What this means for traders: none of these require skill to avoid — only discipline. A regulated, low-cost broker from the comparison above, traded during the main session with sensible size and an eye on the calendar, removes most of the ways index traders lose money.
How BrokersRoom Tests Index Brokers
Every broker here is opened, funded and tested by our team and scored on six weighted criteria:
- Main-session DAX & S&P 500 spreads
- Regulation & fund safety (each licence verified)
- Execution quality & speed
- Trading hours & off-session conditions
- Instruments (CFDs, ETFs, futures)
- Overnight & dividend handling, support
Our verdict: the best index broker for each trader
Best for tight spreads
ActivTrades and IC Markets — among the tightest main-session DAX and S&P 500 spreads for cost-sensitive active traders.
Best all-rounder
Capital.com and Markets.com — strong regulation, competitive spreads and rich research, plus real ETFs alongside index CFDs.
Best for investing too
eToro — the natural fit if you want to trade index CFDs and also hold real index ETFs for the long term in one regulated account.
Index Trading FAQs
Which broker offers the cheapest spread for the DAX?

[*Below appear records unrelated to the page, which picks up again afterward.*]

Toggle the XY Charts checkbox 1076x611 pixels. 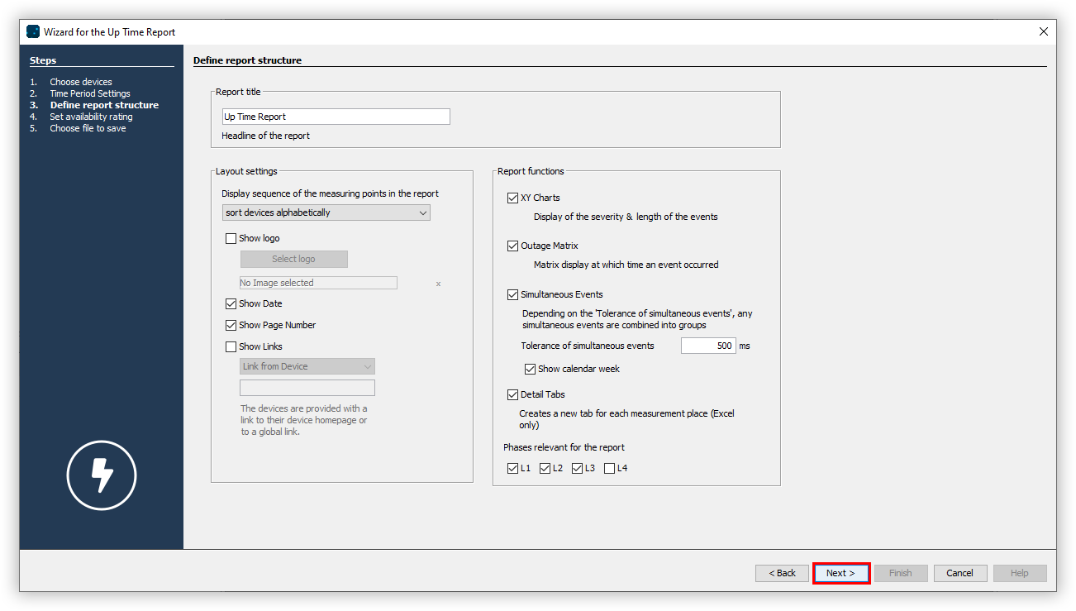[513, 198]
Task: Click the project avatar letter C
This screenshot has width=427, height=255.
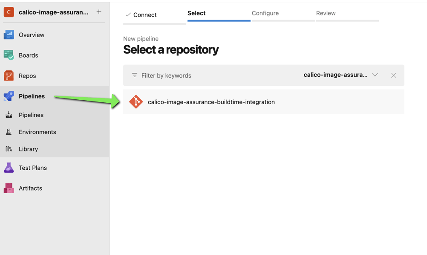Action: (9, 12)
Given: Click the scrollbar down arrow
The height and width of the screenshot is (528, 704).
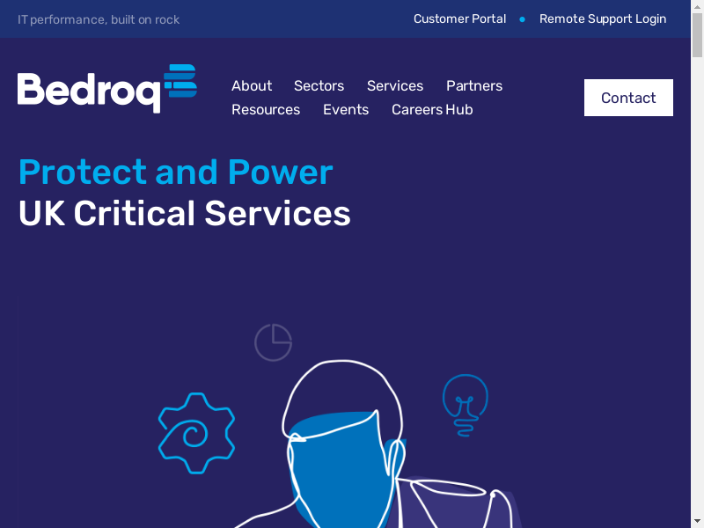Looking at the screenshot, I should (697, 522).
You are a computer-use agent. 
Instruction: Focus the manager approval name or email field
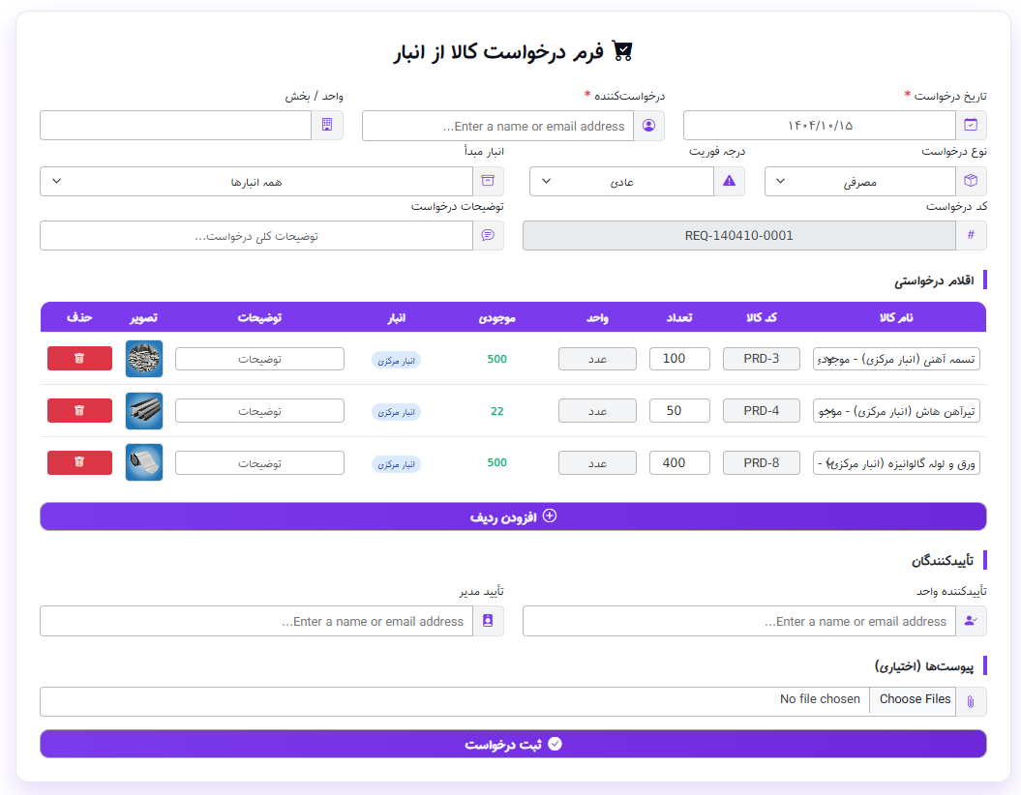[x=256, y=621]
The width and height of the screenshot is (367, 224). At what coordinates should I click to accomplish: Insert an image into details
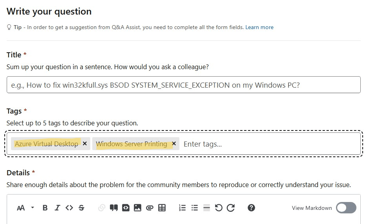(137, 208)
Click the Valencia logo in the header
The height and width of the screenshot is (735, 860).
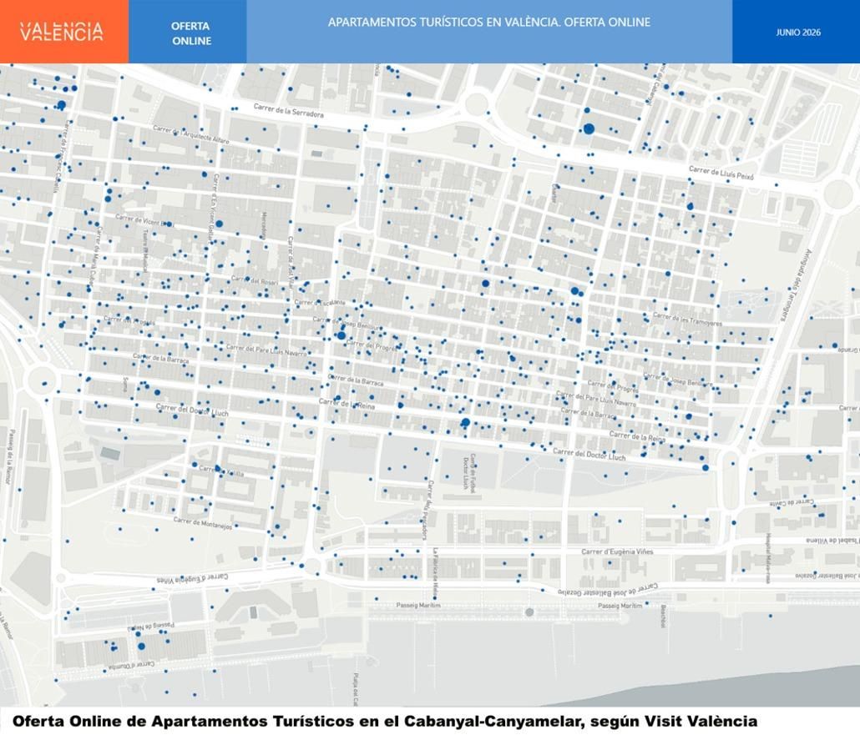tap(62, 31)
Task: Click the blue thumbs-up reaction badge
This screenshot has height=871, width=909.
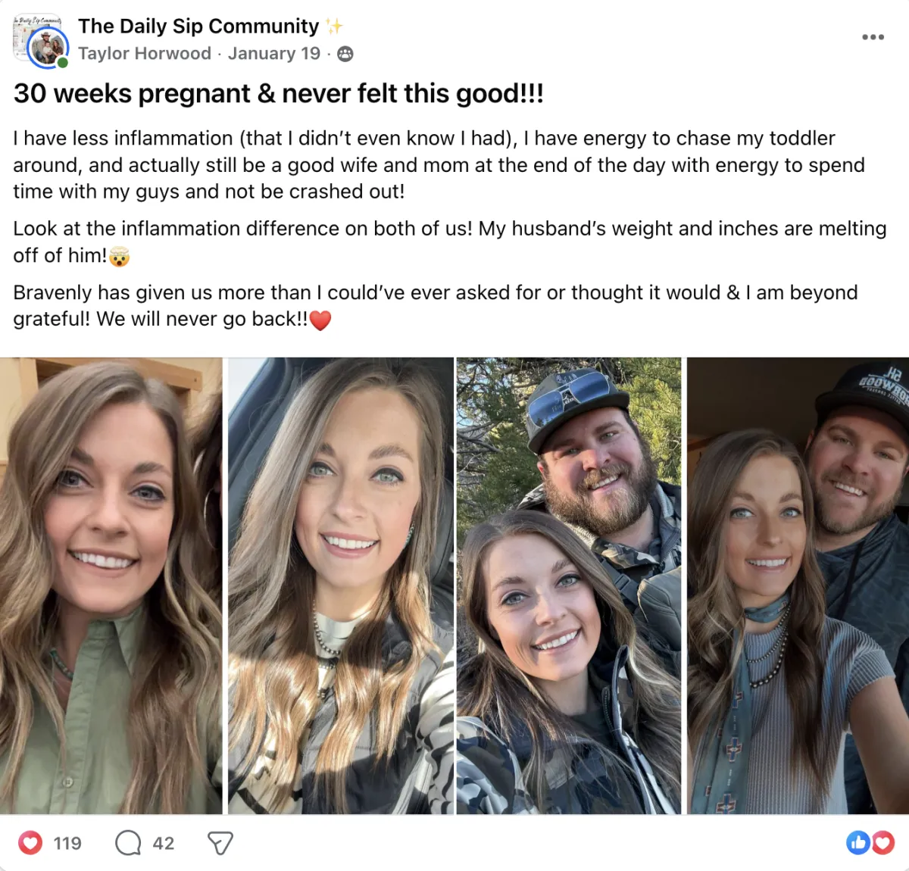Action: (858, 842)
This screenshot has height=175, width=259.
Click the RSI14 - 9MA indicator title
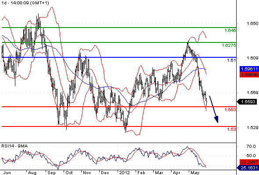pyautogui.click(x=14, y=146)
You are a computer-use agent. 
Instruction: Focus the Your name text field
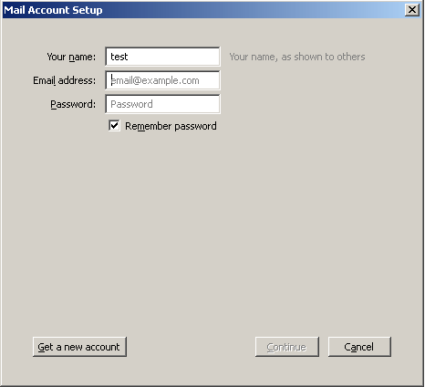(x=162, y=57)
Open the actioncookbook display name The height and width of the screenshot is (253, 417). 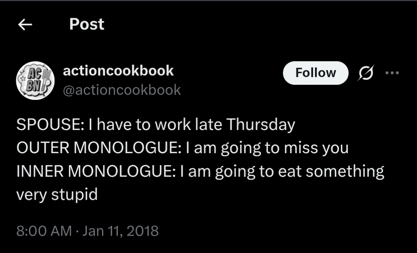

During the main German session, ActivTrades and IC Markets are among the tightest on the DAX 40 (GER40), often from around 0.8–0.9 points, with Capital.com and Libertex also competitive. Always compare the spread during the cash session (roughly 09:00–17:30 CET), as off-hours spreads widen significantly.

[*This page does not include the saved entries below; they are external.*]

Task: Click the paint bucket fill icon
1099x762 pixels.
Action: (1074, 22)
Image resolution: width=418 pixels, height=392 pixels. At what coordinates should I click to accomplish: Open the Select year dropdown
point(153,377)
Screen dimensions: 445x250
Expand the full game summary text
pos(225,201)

Can you trade indices 24/7?
Not quite. Many brokers offer index CFDs around the clock on weekdays (24/5), which is useful for reacting to overnight news, but markets are closed at weekends. Crucially, spreads are tightest only during each index’s cash-market session — outside it, liquidity is thin and spreads widen.
What is the difference between a price index and a performance index?
A price index (such as the S&P 500 or Euro Stoxx 50) tracks only the price of its constituents. A performance index additionally assumes dividends are reinvested, so it reads higher over time. The DAX 40 is the best-known performance index, which is part of why its level looks high relative to comparable price indices.
What leverage applies to index CFDs at regulated brokers?
Under ESMA rules, retail leverage on major indices (DAX, S&P 500, etc.) is capped at 1:20 with EU/UK-regulated brokers — lower than the 1:30 allowed on major forex pairs, because indices can gap on macro news. Non-major indices are capped at 1:10. Higher leverage increases risk, not expected return.
Index CFD or index ETF — which is better?
It depends on your horizon. A CFD lets you trade short-term with leverage and go short, but you pay overnight financing and own nothing. An ETF holds the real index with no leverage and no overnight fee — the better tool for long-term investing. Active traders lean CFD; long-term investors lean ETF.
How are dividends handled when I trade an index CFD?
When a constituent pays a dividend, the index drops mechanically and your broker adjusts for it: long positions usually receive a dividend credit, short positions are usually debited the equivalent. The debits matter most if you hold a short through a dividend-heavy period, so budget for them.